## Directions
Starting at the first row and stopping after the row that contains "Instagram is located", swap "screen" for "display" and give those rows again with nothing else altered.

## Dataset
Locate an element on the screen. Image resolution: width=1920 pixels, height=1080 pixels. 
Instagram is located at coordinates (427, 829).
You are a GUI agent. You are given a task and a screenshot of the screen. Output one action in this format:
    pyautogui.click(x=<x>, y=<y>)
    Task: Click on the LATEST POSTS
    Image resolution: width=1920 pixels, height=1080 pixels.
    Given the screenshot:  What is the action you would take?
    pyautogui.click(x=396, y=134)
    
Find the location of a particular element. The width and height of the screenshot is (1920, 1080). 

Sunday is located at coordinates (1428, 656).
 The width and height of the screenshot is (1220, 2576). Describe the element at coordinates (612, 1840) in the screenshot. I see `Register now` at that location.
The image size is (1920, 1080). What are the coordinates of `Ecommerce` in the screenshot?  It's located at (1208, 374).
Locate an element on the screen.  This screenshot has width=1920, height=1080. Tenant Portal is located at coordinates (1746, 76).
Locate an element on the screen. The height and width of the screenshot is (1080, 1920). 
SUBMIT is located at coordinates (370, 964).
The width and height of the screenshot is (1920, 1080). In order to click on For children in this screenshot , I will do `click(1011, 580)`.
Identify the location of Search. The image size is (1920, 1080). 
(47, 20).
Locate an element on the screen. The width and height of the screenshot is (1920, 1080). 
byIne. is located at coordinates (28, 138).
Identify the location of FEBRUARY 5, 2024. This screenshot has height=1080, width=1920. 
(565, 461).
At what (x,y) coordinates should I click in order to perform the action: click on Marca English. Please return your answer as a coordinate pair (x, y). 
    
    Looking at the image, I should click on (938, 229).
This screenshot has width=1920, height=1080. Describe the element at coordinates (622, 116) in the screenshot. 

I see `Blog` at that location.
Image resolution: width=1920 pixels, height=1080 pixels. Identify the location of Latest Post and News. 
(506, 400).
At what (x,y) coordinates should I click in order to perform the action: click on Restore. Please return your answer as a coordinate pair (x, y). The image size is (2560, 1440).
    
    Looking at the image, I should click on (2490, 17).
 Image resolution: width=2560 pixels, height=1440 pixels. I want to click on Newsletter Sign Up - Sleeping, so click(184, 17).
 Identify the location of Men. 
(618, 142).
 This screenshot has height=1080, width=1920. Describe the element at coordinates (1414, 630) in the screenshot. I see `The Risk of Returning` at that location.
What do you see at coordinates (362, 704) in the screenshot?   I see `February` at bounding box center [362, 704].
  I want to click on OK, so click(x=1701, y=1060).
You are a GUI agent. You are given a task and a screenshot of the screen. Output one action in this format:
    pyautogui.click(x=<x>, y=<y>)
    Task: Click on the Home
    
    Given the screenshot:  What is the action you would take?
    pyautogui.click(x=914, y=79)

## Reply to the task
Locate an element on the display. Image resolution: width=1920 pixels, height=1080 pixels. 
Instagram is located at coordinates (427, 829).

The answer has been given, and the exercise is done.